__Information__.
....................

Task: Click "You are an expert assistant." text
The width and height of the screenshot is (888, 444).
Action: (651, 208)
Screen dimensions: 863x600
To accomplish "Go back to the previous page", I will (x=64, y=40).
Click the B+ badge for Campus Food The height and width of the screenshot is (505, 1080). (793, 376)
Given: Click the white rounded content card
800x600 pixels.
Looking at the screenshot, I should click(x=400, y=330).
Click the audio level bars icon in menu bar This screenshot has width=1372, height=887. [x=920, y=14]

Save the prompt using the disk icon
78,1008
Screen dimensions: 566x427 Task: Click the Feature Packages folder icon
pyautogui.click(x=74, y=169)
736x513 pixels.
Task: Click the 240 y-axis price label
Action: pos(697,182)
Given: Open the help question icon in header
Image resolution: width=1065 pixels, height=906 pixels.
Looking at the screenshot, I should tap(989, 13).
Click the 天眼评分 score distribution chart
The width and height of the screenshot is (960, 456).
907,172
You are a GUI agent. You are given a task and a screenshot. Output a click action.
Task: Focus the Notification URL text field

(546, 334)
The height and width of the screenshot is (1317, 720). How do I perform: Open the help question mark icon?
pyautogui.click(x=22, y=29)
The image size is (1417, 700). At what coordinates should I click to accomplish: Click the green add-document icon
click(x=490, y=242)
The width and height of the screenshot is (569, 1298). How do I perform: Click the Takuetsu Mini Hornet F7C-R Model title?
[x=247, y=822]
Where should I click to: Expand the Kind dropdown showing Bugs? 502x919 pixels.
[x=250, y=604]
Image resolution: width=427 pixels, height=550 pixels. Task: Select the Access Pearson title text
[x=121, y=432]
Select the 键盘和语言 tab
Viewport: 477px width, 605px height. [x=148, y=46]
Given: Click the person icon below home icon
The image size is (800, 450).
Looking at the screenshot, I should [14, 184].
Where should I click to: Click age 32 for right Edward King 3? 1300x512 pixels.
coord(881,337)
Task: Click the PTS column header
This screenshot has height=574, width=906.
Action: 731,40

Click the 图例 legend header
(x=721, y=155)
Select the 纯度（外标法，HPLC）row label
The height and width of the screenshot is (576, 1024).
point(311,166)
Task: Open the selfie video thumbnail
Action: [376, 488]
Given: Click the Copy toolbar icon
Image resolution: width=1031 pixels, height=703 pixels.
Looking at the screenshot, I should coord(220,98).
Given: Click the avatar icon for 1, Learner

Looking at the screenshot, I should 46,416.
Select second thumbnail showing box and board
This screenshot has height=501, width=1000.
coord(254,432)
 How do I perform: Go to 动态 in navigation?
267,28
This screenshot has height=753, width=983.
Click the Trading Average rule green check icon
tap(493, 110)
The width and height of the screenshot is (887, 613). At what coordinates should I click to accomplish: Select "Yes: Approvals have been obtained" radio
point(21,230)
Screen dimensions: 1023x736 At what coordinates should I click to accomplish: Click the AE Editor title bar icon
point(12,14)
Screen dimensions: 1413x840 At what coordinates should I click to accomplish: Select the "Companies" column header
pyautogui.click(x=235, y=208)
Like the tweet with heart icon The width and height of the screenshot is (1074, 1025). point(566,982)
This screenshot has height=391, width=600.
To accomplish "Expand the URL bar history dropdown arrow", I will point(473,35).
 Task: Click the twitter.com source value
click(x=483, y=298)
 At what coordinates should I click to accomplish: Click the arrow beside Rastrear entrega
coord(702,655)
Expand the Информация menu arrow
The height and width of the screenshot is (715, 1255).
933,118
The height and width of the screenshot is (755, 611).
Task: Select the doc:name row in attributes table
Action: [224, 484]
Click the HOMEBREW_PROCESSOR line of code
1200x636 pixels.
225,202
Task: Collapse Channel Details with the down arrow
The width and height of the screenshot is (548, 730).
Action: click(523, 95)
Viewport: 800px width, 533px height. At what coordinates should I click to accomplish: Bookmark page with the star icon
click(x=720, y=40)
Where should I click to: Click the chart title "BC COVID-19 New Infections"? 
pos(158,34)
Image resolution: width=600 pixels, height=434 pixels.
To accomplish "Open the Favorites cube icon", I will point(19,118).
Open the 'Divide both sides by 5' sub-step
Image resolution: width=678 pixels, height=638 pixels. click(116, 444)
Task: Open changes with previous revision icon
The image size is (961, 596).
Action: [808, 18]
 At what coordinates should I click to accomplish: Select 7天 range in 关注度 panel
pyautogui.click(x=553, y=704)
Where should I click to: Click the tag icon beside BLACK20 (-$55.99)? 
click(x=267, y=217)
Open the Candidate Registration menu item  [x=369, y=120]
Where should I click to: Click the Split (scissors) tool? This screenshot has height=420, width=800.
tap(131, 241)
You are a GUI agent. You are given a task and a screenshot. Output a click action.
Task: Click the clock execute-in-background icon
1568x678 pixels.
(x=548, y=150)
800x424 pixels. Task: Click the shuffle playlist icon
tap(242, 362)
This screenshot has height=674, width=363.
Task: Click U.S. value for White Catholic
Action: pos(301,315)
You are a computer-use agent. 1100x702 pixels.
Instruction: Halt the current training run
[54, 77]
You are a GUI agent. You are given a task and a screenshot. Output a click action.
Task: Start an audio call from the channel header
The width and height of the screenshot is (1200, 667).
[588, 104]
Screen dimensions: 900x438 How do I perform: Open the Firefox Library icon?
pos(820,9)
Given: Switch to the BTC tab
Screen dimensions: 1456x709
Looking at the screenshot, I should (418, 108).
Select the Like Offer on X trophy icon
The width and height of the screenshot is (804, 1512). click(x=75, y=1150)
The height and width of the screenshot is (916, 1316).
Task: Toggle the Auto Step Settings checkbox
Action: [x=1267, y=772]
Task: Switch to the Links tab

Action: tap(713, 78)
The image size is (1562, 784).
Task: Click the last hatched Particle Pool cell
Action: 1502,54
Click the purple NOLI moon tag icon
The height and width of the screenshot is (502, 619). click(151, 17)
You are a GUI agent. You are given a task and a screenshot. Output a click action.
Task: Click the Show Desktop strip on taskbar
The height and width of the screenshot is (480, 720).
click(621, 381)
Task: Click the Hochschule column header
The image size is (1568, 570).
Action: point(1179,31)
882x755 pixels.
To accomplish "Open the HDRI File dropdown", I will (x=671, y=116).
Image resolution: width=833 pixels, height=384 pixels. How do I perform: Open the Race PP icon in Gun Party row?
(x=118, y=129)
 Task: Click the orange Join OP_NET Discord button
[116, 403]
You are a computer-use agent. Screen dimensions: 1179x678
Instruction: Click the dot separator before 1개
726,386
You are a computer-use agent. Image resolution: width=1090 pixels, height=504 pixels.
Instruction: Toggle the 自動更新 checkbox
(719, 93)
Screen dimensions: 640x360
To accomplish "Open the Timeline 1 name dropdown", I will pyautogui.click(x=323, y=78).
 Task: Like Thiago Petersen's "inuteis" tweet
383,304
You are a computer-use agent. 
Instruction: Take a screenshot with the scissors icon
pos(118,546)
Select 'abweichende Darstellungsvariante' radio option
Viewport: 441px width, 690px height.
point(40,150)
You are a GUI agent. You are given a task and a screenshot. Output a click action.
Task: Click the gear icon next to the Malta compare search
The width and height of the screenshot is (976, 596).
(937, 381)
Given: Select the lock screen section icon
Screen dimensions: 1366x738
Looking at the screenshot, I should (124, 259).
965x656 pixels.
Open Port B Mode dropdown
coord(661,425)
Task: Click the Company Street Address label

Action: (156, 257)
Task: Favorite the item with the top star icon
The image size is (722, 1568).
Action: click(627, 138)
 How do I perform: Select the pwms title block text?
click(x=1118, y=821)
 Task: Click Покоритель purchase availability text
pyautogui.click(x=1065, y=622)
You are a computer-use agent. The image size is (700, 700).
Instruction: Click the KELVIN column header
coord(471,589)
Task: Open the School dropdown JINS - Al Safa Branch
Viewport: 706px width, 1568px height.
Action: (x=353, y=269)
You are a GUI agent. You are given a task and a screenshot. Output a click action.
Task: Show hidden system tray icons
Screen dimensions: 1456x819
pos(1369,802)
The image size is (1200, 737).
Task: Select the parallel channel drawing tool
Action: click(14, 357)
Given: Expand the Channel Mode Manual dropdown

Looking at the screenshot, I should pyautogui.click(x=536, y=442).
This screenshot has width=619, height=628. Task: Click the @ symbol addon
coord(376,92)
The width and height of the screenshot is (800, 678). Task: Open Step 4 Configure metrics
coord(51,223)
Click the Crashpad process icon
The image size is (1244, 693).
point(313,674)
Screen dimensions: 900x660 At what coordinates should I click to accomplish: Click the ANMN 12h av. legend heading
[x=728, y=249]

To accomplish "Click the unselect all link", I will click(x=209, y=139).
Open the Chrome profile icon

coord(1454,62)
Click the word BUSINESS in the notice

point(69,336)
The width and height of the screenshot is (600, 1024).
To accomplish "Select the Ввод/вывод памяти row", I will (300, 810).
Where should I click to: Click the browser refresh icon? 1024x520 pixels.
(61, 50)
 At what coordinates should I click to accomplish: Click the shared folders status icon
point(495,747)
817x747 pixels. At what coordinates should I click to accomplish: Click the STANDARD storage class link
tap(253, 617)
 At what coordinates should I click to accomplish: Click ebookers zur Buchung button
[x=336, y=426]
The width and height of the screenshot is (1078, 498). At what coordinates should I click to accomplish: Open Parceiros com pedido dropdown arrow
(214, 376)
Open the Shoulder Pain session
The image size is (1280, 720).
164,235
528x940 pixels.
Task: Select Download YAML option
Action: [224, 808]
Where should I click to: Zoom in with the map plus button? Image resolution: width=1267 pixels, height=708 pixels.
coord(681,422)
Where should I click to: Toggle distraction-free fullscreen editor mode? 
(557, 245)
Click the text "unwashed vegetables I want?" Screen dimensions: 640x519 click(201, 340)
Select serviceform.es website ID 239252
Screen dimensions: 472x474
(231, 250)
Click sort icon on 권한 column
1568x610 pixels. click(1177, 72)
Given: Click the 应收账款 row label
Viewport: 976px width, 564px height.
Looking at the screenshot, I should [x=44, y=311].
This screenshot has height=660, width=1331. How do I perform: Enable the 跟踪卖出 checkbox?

....................

__Task details__. Give the number of lines in this material that include the string "item", with no other text.

__Response area__. 2